Karena itu, kalau Nasdem dan PKS tetap tidak mau melihat realitas itu, tentu wajar saja kalau Demokrat mengevaluasi keberadaannya di KPP. Bahkan peluang menarik diri dari KPP sangat terbuka.

Jamil menambahkan, peluang itu sangat terbuka karena ada tawaran dari PDIP untuk saling membuka diri. Godaan PDIP bisa diterima Demokrat bila Nasdem dan PKS tetap pada pendiriannya.

“Jadi, bubar tidaknya KPP bolanya ada di Nasdem dan PKS. Kalau dua partai ini realistis dan mau menerima AHY menjadi cawapresnya Anies, maka KPP akan eksis dan berpeluang menang pada Pilpres 2024. Sebaliknya, KPP akan bubar, dan Anies akan gagal menjadi capares,” paparnya lagi.

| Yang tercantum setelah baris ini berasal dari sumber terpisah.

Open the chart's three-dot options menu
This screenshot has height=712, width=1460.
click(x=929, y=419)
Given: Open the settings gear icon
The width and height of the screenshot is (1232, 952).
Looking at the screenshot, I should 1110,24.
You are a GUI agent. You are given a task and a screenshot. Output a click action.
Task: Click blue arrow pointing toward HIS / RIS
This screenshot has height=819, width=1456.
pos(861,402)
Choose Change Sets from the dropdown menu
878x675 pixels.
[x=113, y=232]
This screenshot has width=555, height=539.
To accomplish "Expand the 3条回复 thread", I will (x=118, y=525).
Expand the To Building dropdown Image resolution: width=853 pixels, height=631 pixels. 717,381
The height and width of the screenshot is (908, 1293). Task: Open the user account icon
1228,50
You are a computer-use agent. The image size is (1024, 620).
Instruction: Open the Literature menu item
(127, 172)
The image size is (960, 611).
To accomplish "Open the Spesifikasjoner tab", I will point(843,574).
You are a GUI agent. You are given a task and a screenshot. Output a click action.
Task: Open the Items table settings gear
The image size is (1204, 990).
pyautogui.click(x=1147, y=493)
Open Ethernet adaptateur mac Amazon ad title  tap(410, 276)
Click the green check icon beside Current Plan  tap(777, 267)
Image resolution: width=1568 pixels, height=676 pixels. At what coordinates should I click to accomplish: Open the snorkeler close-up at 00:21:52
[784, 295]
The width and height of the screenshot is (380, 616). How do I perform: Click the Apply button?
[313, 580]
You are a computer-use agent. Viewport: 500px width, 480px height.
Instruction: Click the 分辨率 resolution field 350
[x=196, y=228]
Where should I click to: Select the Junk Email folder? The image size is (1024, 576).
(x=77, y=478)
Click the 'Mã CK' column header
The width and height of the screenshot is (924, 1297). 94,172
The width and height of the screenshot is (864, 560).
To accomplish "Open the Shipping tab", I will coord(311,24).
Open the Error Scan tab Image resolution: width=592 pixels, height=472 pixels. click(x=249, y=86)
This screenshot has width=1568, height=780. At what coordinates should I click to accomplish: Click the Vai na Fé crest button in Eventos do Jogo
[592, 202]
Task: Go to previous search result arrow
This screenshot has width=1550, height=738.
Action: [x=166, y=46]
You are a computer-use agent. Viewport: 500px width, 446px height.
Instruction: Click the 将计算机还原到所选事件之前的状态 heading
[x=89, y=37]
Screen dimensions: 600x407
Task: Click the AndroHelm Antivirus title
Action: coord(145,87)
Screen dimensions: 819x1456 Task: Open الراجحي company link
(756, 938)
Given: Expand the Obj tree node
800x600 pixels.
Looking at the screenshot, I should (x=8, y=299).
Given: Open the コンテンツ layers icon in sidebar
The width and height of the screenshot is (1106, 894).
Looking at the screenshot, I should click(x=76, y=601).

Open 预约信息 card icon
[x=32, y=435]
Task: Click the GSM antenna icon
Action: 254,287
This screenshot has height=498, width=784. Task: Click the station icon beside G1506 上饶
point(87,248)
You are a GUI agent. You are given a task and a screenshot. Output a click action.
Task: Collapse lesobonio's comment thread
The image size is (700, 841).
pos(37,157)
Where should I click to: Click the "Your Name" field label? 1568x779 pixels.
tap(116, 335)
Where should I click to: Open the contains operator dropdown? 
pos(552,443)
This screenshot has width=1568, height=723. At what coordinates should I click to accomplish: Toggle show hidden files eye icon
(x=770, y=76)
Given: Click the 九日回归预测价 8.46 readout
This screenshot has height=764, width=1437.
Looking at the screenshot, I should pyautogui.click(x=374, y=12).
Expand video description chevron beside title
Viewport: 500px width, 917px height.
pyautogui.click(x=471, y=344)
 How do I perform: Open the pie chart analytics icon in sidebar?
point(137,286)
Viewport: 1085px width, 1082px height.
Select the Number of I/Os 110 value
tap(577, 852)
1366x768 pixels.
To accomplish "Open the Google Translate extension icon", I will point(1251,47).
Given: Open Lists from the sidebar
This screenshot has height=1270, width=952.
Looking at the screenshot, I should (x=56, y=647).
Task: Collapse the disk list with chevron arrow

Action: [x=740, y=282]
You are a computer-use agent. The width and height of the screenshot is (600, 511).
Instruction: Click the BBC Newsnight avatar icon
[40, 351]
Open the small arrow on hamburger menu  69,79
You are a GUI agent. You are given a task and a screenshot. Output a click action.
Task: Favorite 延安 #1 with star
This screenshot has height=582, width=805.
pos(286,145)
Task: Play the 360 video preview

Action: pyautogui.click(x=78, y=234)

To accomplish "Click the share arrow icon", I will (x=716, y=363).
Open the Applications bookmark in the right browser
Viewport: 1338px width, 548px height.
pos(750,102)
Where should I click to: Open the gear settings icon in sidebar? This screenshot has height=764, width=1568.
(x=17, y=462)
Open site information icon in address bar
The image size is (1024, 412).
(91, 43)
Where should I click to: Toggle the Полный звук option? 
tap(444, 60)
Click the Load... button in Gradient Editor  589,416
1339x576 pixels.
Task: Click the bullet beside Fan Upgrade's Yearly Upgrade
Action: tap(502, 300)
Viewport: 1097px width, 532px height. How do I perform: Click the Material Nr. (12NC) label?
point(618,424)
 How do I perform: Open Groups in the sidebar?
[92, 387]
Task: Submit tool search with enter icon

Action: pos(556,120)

Kalau hal itu terjadi, maka kubu Presiden Joko Widodo dan PDIP muncul sebagai pemenang. Jokowi dan PDIP yang menginginkan hanya dua pasangan yang maju pada Pilpres 2024 berpeluang terwujud.

Menurutnya, bisa jadi capres yang maju hanya Ganjar Pranowo dan Prabowo Subianto. Dua sosok ini sama-sama orangnya Jokowi.

“Kalau dua sosok itu yang maju, maka Jokowi akan tenang dan tidur nyenyak. Sebab, siapa pun yang menang, pastilah melanjutkan program kerjanya. Jokowi tak khawatir lagi IKN akan mangkrak,” urai pengamat yang juga mantan Dekan Fikom IISIP Jakarta ini.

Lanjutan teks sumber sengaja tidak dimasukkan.